[Dovecot] Maildir over NFS

Mon Aug 9 14:54:18 EEST 2010

Maxwell Reid put forth on 8/8/2010 2:43 PM:
> Hi Stan,

Hay Maxwell,

> If you expand your definition of NFS server to include high end systems
> (NetApp being a common example), the placement of the NFS server isn't
> necessarily limited to user space.  Some vendors like BlueArc, use FPGAs to
> handle the protocols.   ORT in many cases is less than 1 msec on some of
> these boxes.

That is a valid point.  I don't know if DataOnTap runs NFS/CIFS code in kernel
or user space, or if NetApp offloads the code of these protocols to an FPGA.
Given the gate count on Xylinx' latest Vertex FPGAs, I'm not so sure code as
complex as NFS could fit on the die.  Obviously, if it would make performance
and cost sense to do so, they could split the subroutines across multiple FPGA
chips.

One thing is for certain, and that is that the driver code for a low level
protocol such as Fiber Channel, or even iSCSI, is at least a factor of 10 or
more smaller than the NFS code.  I've not actually counted the lines of code
of either code set, but am making a well educated guess.
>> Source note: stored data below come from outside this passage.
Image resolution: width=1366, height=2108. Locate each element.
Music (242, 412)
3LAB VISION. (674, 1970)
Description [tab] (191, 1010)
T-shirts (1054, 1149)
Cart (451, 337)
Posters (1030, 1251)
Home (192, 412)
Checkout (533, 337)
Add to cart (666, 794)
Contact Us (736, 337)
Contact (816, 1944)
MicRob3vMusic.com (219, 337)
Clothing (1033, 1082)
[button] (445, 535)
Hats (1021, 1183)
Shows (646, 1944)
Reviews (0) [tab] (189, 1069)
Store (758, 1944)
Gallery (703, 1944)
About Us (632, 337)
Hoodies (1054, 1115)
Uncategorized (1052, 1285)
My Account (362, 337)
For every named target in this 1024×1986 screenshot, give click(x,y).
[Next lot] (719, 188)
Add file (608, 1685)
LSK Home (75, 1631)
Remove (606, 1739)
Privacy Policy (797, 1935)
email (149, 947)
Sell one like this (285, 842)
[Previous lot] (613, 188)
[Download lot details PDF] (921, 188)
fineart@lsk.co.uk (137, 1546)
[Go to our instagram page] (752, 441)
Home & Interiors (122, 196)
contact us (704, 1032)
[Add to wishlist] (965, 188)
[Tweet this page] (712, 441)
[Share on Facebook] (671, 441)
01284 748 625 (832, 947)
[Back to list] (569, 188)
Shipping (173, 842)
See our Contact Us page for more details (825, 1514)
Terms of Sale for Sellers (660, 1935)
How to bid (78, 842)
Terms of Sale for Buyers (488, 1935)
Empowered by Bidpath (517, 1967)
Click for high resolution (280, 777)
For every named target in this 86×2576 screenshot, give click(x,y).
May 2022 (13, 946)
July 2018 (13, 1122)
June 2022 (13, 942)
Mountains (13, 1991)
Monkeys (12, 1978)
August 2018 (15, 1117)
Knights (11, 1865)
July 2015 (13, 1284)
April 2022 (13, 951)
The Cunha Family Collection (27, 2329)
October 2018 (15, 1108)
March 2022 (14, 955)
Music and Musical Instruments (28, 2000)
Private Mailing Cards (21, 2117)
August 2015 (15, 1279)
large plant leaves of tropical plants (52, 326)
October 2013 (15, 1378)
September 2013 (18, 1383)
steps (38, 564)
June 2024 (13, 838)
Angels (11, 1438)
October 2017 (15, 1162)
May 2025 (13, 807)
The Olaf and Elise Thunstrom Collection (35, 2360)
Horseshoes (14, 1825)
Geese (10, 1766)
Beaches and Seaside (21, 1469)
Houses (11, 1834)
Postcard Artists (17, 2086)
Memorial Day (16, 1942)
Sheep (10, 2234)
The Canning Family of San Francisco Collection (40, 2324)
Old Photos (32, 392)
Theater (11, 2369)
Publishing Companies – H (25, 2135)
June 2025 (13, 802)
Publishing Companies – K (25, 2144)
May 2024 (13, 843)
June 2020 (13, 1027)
The code stack size for a clustered filesystem such as GFS2, which is a
requirement in the second cluster architecture of this discussion, is probably
slightly larger than the XFS code stack which, again, is going to be much
smaller than NFS, and it runs in kernel space by default as it is a filesystem
driver.  If you add up the most used critical path machine instructions of the
NFS + TCP-UDP/IP stack and filesystem on the host (say NetApp) and do the same
for GFS2 + Fiber Channel, the latter is going to be a much much shorter and
faster execution path, period.

The 2nd of thse architectures has one less layer in the stack than the first,
which is fat NFS.  The transport layer protocol of the 2nd architecture has
less than 1/10th the complexity of the first.

NFS/NAS box solutions can be made to be extremely fast, as in the case of
NetApp, but they'll never be as fast as a good cluster filesystem atop a Fiber
Channel SAN solution.  As someone else pointed out, Noel IIRC, under light to
medium load, you'll likely never notice a throughput/latency difference.
Under heavy to extreme load, you'll notice performance degradation much sooner
with an NFS solution, and the cliff will be much steeper, than with a good
cluster filesystem and Fiber Channel SAN.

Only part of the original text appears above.